Reactive oxygen species up‐regulate p53 and Puma; a possible mechanism for apoptosis during combined treatment with TRAIL and wogonin

Background and purpose:  Tumour necrosis factor‐related apoptosis‐inducing ligand (TRAIL) triggers apoptotic death in a variety of cancer cells without marked toxicity to most normal cells. We previously reported that wogonin, a potent anticancer agent from a Chinese herb, up‐regulates p53 in prostate cancer cells. In this study, the effects of combinations of TRAIL and wogonin on a human prostate cancer cell line LNCaP, resistant to TRAIL, was evaluated for evidence of synergy in triggering apoptosis. Experimental approach:  Western blot assay and the ‘comet’ assay were used to study the underlying mechanisms of cell death and search for any mechanisms of enhancement of TRAIL‐induced apoptosis in the presence of wogonin. Key results:  During combined treatment with wogonin and TRAIL, cytotoxicity, poly(ADP‐ribose) polymerase cleavage and caspase activation were associated with up‐regulation of p53 through DNA damage and reactive oxygen species (ROS) generation.

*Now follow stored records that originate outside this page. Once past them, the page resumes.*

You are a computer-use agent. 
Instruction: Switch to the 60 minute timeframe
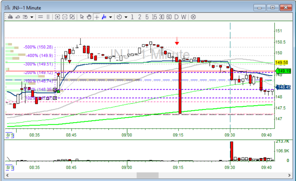point(169,17)
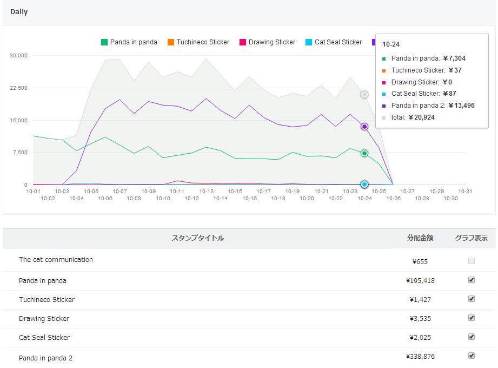This screenshot has height=368, width=498.
Task: Enable graph display for The cat communication
Action: [472, 261]
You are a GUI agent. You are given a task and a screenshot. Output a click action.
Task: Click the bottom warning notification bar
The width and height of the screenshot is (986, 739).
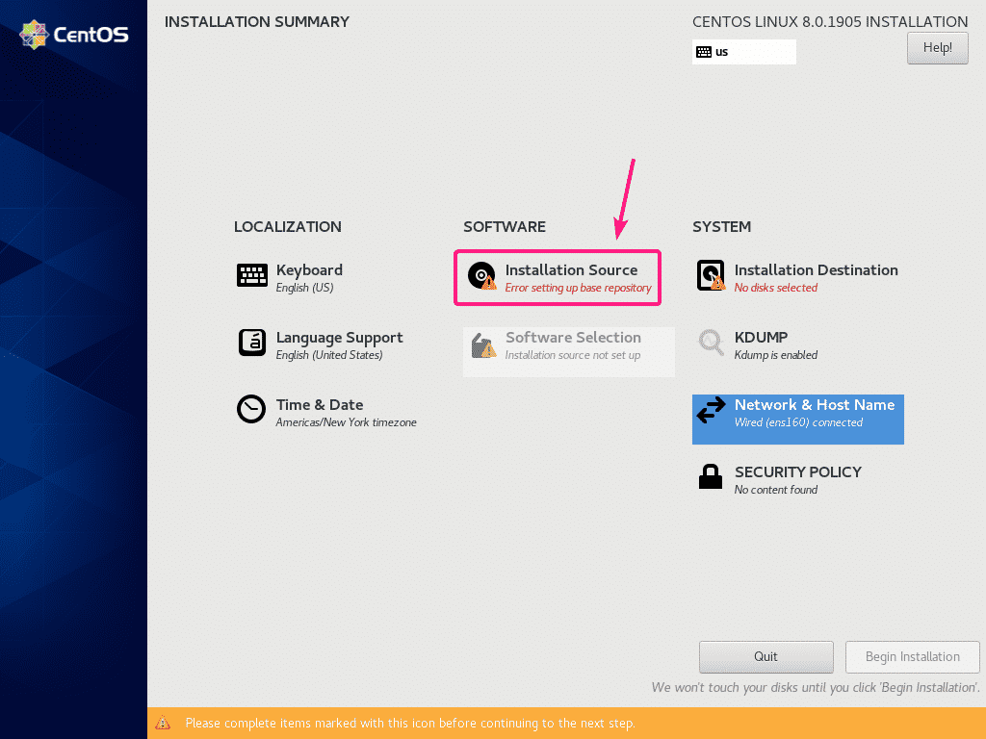click(x=493, y=723)
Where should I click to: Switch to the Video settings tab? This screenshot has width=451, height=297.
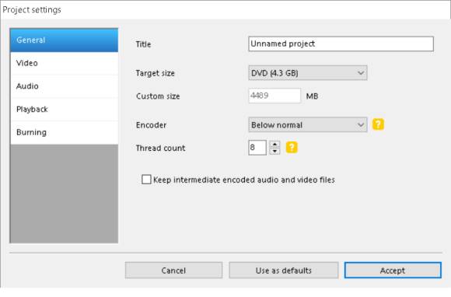pyautogui.click(x=64, y=63)
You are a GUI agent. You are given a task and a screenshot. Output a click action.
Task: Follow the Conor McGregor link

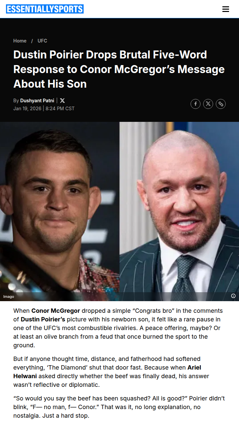coord(56,311)
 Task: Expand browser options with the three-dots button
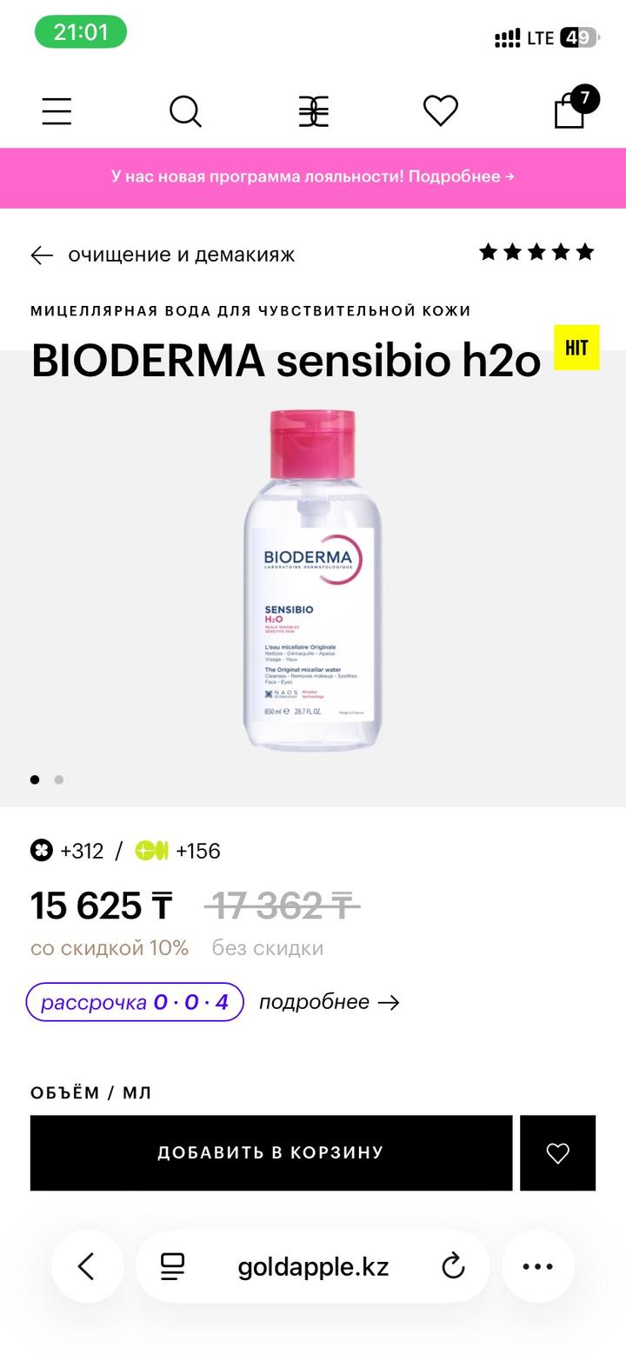pos(538,1266)
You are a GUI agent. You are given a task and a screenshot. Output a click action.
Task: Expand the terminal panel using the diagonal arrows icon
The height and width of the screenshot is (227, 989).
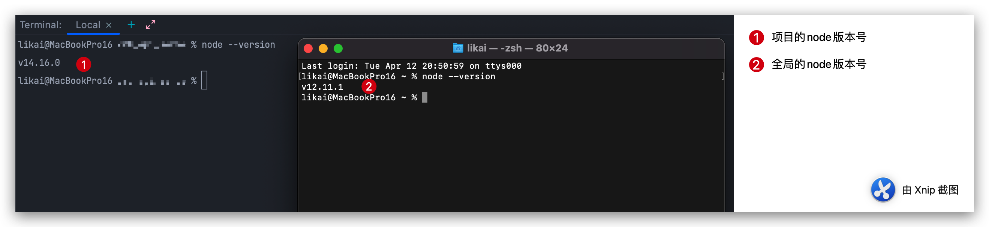pyautogui.click(x=151, y=25)
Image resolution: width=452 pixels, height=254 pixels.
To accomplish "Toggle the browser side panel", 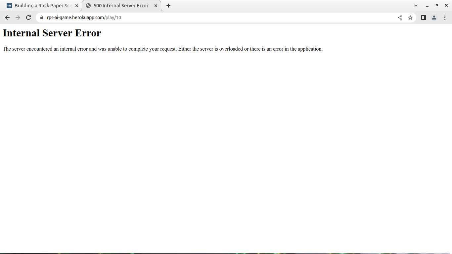I will pos(423,18).
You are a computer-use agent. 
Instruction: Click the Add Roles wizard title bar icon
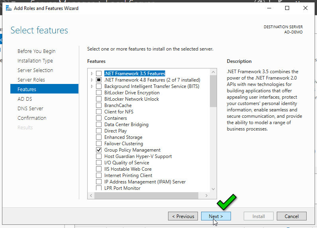point(8,8)
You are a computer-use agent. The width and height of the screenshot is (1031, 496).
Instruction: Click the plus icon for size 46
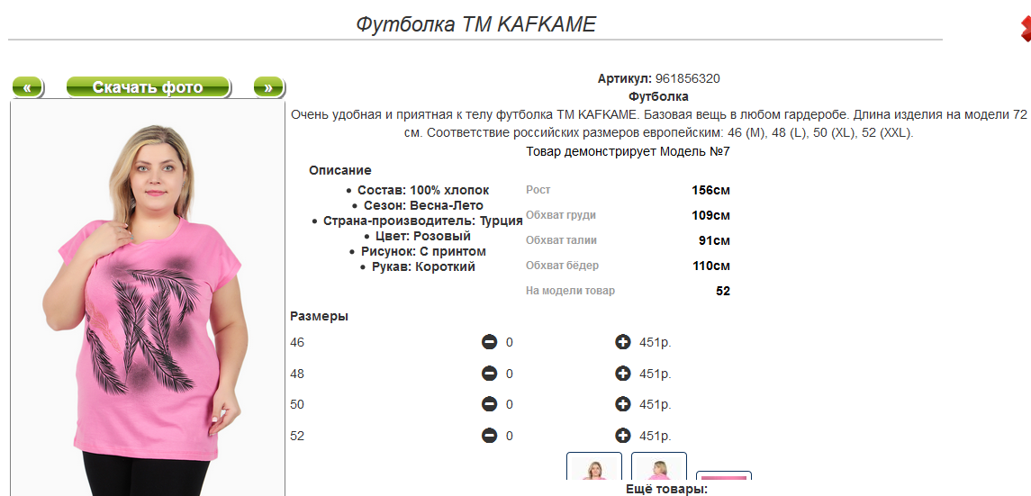click(x=622, y=342)
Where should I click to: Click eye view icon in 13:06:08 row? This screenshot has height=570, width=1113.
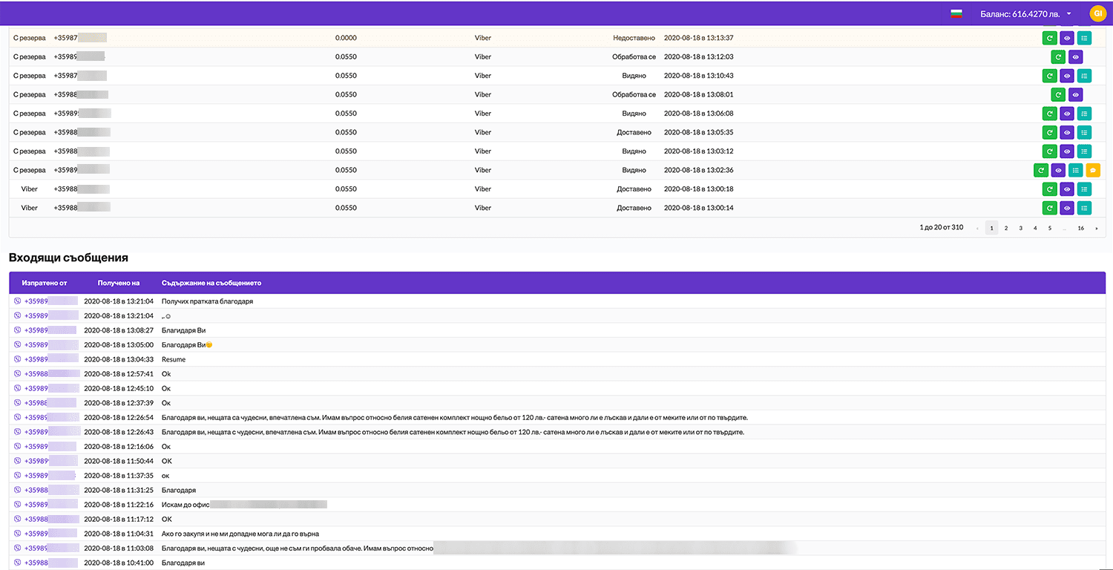point(1067,114)
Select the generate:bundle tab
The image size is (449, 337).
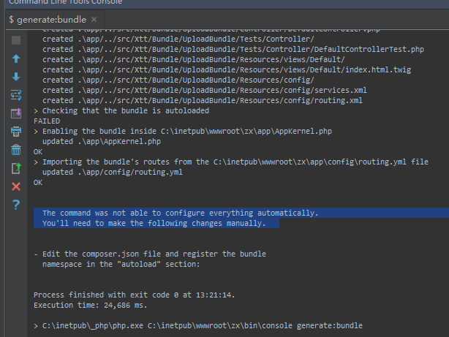point(51,20)
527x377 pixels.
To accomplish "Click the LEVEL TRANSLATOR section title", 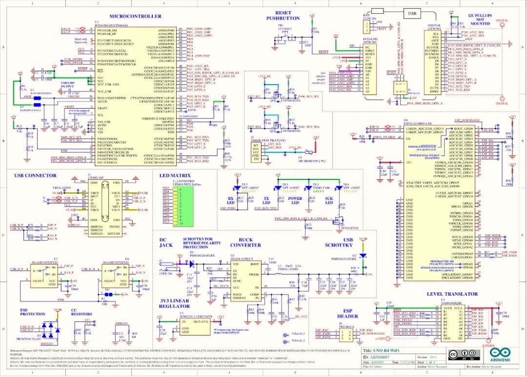I will [x=452, y=294].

N‐acetylcysteine (NAC), an antioxidant, inhibited ROS generation and synergistic interaction between TRAIL and wogonin. Experimental results in human colon cancer HCT116 cells demonstrated that p53‐dependent Puma up‐regulation played an important role; deficiency in either p53 or Puma prevented wogonin‐enhanced TRAIL‐induced apoptosis. Conclusions and implications:  The present studies suggest that wogonin enhances TRAIL‐induced cytotoxicity through up‐regulation of p53 and Puma, mediated by ROS.